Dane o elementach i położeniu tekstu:
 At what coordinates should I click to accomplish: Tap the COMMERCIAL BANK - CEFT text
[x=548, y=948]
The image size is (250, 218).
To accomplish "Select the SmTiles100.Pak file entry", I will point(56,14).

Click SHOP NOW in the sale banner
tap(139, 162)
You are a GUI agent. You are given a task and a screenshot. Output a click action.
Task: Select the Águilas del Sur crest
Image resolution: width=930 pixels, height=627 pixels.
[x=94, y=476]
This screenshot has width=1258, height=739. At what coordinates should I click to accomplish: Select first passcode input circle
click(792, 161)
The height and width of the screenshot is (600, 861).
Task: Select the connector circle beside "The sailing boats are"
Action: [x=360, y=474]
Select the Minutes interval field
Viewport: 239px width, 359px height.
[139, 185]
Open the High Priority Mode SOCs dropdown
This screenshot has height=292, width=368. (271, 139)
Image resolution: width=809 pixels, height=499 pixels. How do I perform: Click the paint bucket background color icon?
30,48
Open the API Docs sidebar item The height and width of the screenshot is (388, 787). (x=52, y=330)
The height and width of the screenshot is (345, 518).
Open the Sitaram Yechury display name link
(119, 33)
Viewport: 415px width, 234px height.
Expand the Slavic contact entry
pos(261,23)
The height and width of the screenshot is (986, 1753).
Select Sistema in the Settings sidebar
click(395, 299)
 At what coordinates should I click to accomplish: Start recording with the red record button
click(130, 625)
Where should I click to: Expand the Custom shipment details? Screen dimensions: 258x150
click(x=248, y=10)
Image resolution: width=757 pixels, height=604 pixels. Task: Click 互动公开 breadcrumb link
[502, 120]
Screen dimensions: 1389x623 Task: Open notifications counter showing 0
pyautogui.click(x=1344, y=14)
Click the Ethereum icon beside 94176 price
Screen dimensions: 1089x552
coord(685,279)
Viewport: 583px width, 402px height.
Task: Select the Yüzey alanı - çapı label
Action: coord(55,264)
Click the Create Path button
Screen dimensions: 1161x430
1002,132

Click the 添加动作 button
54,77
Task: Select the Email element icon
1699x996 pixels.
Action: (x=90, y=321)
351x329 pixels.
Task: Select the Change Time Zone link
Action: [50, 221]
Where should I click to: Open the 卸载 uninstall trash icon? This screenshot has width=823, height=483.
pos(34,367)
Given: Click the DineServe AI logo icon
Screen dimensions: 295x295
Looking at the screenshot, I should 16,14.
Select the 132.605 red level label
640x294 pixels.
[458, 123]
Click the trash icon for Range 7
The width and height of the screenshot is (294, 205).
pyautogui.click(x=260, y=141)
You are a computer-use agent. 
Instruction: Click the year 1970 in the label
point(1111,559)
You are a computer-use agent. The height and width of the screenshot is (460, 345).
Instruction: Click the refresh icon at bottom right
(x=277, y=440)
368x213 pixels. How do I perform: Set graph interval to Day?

▶ Opis zadania:
Ułóż w tabelę Markdown wiersze materiału od wiersza z „At what coordinates should I click to accomplish: Start” do wiersza z „click(x=248, y=10)” włącznie, z kolumnami „Nr” (numer kolejny) i „Treść” (wiersz), bez pustych wierszy.

▶ Odpowiedź:
| Nr | Treść |
|---|---|
| 1 |  At what coordinates should I click to accomplish: Start recording with the red record button |
| 2 | click(130, 625) |
| 3 | Where should I click to: Expand the Custom shipment details? Screen dimensions: 258x150 |
| 4 | click(x=248, y=10) |